**GIVEN INSTRUCTION**
Copy out the records from the line containing "mechanism (543, 78)" to the line containing "coordinates (719, 313).", inclusive, without changing anything.

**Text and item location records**
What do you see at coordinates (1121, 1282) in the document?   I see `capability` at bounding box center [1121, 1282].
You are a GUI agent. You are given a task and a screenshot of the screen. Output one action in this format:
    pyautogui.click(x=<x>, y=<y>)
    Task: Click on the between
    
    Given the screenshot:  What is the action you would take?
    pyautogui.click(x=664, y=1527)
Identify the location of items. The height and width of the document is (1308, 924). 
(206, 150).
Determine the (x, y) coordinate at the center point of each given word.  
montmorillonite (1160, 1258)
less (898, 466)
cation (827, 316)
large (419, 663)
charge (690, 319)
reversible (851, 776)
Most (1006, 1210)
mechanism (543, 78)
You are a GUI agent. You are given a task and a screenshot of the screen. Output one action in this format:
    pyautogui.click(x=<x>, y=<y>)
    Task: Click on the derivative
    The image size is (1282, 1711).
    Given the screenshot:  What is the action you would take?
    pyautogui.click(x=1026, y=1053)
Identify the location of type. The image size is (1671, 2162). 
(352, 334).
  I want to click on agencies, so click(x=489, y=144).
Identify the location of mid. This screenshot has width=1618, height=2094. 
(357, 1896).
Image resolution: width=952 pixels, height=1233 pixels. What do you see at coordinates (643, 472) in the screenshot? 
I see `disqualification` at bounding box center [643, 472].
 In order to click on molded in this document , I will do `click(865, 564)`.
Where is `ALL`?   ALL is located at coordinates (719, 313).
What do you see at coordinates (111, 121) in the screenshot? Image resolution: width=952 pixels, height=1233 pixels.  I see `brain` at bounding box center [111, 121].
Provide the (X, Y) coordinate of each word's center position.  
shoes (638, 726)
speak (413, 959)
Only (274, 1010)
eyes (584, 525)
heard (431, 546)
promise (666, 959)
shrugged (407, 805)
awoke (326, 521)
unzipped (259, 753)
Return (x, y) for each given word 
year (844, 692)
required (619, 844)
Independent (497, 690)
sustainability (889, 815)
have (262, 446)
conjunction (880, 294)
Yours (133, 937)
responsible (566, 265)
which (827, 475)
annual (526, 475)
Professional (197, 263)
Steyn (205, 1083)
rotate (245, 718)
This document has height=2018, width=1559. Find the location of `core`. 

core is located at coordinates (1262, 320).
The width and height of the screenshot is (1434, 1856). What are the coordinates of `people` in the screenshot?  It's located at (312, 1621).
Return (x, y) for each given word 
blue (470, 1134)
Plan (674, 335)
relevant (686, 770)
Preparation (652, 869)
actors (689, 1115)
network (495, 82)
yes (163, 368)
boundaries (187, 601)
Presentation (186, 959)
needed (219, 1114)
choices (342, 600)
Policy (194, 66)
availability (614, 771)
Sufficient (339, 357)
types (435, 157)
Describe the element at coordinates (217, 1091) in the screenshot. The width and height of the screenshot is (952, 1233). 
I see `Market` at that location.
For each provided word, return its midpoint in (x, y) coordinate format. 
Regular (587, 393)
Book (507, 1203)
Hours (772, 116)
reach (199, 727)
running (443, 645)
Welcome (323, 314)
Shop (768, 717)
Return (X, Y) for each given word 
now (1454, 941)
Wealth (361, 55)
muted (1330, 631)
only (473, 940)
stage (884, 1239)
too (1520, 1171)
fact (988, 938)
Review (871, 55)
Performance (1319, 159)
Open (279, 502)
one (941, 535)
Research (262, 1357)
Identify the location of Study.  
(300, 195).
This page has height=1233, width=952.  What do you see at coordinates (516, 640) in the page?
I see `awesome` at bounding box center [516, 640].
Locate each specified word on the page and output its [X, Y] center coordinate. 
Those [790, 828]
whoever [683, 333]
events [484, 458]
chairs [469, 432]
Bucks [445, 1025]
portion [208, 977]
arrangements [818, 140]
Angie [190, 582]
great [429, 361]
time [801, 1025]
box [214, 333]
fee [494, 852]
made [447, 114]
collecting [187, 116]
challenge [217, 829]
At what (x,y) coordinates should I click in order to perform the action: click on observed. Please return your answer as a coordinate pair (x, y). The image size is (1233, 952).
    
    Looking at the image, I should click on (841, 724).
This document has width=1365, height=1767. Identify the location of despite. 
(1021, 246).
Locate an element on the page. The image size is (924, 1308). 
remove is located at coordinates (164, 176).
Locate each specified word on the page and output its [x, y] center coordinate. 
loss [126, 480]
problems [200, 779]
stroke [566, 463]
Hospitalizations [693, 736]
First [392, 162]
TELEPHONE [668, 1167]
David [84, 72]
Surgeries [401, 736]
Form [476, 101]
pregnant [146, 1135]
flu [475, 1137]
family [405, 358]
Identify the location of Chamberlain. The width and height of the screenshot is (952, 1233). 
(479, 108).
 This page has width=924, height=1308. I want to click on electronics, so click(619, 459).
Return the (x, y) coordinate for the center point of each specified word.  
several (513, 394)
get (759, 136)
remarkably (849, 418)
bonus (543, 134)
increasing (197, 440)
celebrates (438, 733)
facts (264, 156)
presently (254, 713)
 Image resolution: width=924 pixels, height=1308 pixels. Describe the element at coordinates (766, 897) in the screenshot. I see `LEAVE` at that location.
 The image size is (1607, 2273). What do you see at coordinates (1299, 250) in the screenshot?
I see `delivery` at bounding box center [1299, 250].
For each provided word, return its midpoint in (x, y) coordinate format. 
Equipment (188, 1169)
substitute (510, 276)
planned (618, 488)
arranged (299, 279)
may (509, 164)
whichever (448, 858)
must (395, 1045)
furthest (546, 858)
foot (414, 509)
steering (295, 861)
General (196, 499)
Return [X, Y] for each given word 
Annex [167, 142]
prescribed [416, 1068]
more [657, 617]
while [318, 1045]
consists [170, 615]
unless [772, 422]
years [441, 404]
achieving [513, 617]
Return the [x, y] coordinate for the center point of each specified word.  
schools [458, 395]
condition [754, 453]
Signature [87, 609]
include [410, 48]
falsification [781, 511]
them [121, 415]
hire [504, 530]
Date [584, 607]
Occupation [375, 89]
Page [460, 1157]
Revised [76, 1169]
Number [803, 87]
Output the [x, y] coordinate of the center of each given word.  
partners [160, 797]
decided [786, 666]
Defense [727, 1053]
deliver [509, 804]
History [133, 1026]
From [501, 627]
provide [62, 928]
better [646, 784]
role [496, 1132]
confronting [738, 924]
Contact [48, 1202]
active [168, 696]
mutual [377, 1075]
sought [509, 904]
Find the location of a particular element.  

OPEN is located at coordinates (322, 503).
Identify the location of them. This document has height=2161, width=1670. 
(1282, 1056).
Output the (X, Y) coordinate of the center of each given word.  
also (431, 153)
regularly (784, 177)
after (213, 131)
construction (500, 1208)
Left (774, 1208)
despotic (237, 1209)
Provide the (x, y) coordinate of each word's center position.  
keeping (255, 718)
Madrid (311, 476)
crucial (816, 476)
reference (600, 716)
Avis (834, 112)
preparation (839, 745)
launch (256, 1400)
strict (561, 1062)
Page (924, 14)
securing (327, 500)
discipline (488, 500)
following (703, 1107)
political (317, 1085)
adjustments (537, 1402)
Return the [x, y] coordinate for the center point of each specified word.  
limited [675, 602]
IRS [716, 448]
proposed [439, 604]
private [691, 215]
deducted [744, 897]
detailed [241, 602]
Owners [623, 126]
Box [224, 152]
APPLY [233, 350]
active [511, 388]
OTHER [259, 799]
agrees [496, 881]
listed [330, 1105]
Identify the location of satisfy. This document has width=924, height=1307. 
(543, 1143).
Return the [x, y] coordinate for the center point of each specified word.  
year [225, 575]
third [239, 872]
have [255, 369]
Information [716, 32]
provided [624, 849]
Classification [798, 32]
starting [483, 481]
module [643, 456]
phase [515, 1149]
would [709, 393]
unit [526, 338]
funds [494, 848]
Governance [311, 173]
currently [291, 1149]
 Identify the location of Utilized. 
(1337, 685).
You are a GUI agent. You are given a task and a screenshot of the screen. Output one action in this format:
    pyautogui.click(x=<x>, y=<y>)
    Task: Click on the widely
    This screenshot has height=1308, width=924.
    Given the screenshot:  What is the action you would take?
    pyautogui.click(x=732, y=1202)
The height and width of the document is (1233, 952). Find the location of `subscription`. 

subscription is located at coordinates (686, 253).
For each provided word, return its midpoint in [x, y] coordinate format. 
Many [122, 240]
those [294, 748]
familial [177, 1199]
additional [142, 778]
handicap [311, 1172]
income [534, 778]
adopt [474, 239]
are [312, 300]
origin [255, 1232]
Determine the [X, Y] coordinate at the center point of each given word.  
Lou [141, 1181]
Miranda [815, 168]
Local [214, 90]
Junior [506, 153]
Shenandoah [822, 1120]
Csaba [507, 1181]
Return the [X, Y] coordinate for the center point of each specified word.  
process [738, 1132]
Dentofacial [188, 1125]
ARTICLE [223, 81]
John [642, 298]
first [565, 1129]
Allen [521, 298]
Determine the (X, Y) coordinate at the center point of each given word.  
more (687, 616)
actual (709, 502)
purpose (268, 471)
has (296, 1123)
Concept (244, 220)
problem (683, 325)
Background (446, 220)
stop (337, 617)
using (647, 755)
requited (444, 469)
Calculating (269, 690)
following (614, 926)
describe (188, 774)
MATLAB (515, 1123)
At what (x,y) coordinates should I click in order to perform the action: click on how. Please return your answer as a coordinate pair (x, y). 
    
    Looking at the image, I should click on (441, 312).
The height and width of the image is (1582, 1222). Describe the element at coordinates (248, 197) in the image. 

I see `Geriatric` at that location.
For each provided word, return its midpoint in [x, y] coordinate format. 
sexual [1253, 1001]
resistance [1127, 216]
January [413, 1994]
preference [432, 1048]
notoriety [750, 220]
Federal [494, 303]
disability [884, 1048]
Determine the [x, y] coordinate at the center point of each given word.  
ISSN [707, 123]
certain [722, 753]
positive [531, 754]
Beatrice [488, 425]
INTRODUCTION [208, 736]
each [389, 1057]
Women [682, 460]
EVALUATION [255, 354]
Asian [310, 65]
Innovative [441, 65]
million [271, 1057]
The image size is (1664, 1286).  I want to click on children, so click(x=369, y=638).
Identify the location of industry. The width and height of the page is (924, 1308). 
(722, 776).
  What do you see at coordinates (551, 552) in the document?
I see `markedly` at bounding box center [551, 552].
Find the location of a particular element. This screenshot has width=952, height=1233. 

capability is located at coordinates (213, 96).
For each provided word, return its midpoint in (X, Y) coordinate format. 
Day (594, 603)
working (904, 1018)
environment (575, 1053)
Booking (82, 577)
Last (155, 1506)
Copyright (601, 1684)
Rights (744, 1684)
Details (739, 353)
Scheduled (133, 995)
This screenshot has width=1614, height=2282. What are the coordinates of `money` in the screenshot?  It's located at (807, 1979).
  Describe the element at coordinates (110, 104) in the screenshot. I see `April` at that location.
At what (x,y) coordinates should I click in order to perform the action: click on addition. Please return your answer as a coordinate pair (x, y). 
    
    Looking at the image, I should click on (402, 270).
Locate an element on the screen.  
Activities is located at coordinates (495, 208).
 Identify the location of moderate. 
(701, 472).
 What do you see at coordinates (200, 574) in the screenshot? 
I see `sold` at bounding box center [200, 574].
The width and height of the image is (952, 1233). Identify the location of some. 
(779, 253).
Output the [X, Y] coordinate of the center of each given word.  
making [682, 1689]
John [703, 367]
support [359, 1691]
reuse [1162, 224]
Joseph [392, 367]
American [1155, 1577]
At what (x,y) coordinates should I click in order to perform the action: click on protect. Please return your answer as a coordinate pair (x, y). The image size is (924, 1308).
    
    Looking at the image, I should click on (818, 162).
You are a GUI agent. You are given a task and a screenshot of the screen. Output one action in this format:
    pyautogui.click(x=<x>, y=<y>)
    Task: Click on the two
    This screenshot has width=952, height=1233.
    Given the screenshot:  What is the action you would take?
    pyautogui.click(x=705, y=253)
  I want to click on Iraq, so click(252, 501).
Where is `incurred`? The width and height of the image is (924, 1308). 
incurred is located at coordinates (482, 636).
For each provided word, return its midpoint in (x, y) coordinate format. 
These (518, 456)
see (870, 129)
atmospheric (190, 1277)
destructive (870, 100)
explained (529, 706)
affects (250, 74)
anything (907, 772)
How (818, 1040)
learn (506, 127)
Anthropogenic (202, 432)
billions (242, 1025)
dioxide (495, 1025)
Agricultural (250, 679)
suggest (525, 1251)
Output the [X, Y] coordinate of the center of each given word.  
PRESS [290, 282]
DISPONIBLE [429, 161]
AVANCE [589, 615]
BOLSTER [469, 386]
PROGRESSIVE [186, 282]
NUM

**TASK SOLUTION**
mechanism (543, 78)
You are a GUI agent. You are given a task and a screenshot of the screen. Output one action in this format:
    pyautogui.click(x=<x>, y=<y>)
    Task: Click on the derivative
    The image size is (1282, 1711).
    Given the screenshot:  What is the action you would take?
    pyautogui.click(x=1026, y=1053)
Identify the location of type. The image size is (1671, 2162). 
(352, 334).
  I want to click on agencies, so click(x=489, y=144).
Identify the location of mid. This screenshot has width=1618, height=2094. 
(357, 1896).
Image resolution: width=952 pixels, height=1233 pixels. What do you see at coordinates (643, 472) in the screenshot? 
I see `disqualification` at bounding box center [643, 472].
 In order to click on molded in this document , I will do `click(865, 564)`.
Where is `ALL`?   ALL is located at coordinates (719, 313).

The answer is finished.